Start of DATA PROVIDED
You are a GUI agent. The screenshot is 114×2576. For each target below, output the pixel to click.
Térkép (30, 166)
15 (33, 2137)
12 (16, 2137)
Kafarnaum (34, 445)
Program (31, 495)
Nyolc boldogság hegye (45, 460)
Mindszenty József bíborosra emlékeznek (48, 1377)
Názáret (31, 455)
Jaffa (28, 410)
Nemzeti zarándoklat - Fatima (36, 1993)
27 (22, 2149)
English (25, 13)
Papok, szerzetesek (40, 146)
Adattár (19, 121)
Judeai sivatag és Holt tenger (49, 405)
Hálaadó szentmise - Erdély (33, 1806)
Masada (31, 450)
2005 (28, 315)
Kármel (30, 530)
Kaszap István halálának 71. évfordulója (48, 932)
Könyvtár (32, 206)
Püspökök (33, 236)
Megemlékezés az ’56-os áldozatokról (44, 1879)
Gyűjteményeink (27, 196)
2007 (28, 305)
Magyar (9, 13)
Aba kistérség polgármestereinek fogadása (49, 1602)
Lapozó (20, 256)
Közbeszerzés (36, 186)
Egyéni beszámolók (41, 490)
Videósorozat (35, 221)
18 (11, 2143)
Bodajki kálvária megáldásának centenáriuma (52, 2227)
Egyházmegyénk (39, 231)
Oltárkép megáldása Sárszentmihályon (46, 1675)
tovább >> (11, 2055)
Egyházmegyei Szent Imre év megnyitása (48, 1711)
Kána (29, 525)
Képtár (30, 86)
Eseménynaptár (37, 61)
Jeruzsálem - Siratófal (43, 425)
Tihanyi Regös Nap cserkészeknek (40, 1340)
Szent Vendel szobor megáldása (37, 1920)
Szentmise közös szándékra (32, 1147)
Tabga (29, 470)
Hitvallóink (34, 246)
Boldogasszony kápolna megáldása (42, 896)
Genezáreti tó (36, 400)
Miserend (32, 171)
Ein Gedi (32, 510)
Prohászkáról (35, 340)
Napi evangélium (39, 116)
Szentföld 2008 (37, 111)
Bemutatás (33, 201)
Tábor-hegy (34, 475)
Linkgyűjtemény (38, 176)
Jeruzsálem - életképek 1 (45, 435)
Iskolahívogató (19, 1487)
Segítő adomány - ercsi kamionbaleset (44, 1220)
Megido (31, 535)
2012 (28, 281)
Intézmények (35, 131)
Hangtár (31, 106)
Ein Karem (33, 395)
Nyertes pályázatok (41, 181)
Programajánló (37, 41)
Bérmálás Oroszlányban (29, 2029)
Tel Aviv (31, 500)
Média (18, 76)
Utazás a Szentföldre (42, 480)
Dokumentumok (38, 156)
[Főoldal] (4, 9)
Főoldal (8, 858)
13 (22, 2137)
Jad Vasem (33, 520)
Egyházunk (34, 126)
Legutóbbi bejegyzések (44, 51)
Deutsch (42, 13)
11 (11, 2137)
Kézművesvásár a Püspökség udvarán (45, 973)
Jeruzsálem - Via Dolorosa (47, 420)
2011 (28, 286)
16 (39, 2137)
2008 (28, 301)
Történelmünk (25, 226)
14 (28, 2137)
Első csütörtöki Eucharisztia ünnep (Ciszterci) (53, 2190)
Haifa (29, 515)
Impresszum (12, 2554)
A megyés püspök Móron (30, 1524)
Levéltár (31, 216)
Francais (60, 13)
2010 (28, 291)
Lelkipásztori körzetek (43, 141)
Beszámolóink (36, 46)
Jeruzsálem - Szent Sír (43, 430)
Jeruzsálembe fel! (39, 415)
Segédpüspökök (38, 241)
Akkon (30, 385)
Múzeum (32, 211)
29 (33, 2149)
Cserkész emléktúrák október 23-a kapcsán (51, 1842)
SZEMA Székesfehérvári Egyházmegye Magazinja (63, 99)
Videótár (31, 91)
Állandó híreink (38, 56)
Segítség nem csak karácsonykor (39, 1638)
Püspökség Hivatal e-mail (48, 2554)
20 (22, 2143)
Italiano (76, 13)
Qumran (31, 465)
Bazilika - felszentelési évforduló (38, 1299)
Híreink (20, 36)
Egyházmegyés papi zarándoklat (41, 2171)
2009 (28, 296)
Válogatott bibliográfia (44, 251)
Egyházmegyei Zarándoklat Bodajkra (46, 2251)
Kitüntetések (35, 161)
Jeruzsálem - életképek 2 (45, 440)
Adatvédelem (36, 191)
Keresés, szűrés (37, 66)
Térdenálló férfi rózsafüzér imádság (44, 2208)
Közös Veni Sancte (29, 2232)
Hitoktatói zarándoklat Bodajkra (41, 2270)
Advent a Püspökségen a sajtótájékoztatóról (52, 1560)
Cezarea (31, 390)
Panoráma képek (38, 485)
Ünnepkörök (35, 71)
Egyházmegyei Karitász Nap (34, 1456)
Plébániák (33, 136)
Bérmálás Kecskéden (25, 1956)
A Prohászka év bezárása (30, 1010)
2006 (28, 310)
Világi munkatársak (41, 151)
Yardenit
End of DATA PROVIDED
WHAT IS REQUIRED:
Look through the entries above for the word "életképek". Copy every line where it shows up.

ANSWER TO THIS PROBLEM:
Jeruzsálem - életképek 1 (45, 435)
Jeruzsálem - életképek 2 (45, 440)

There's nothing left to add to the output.